TASK GOAL: Across all the records below, how many lines contain "height"? Respond with only the number.

MATERIAL FOR THIS EXERCISE:
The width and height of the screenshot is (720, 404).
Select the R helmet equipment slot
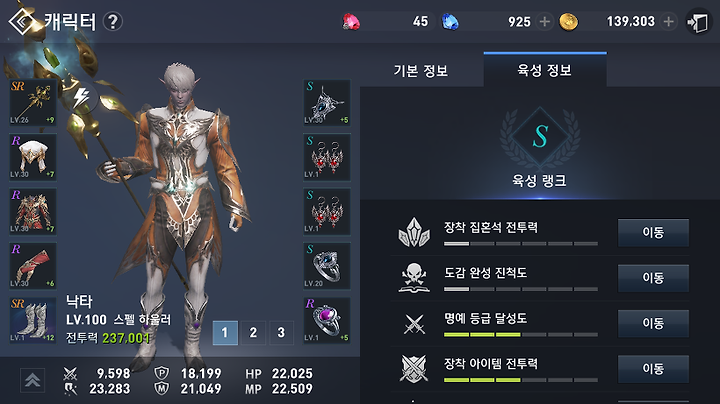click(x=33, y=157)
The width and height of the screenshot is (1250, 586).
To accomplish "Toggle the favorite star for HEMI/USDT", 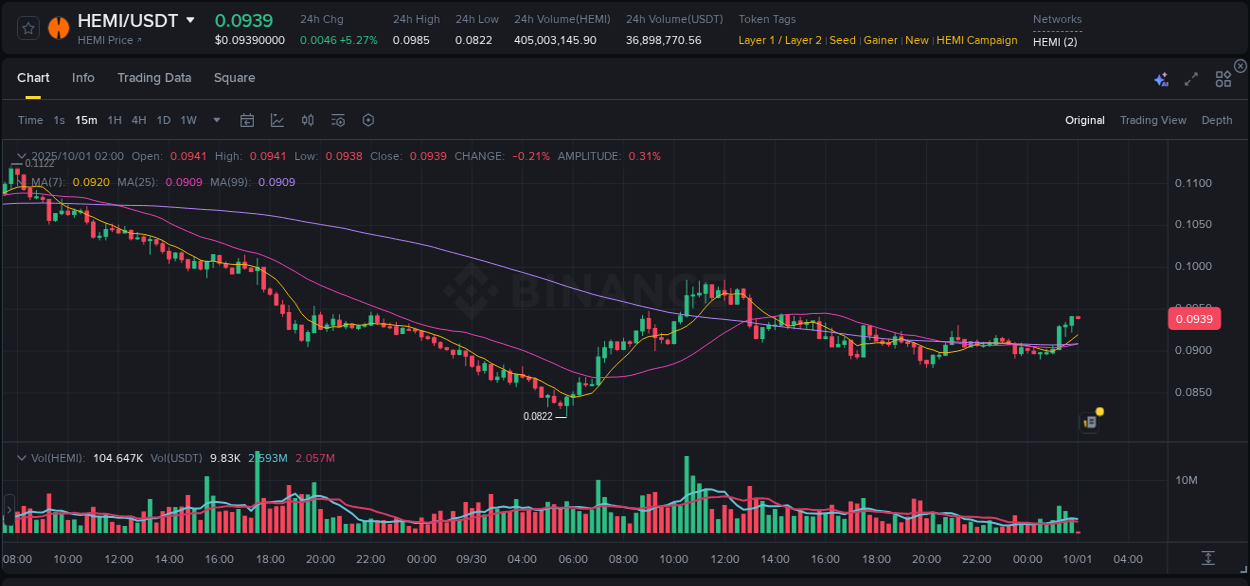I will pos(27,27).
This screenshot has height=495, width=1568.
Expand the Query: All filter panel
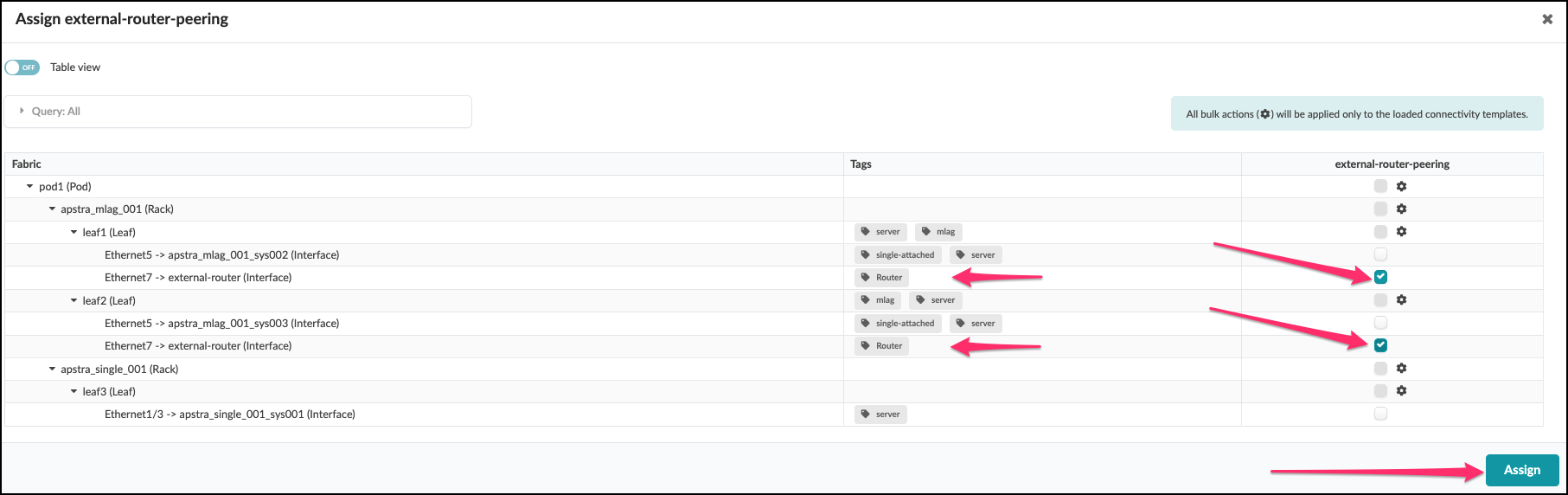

RESULT FOR THIS EXERCISE: 3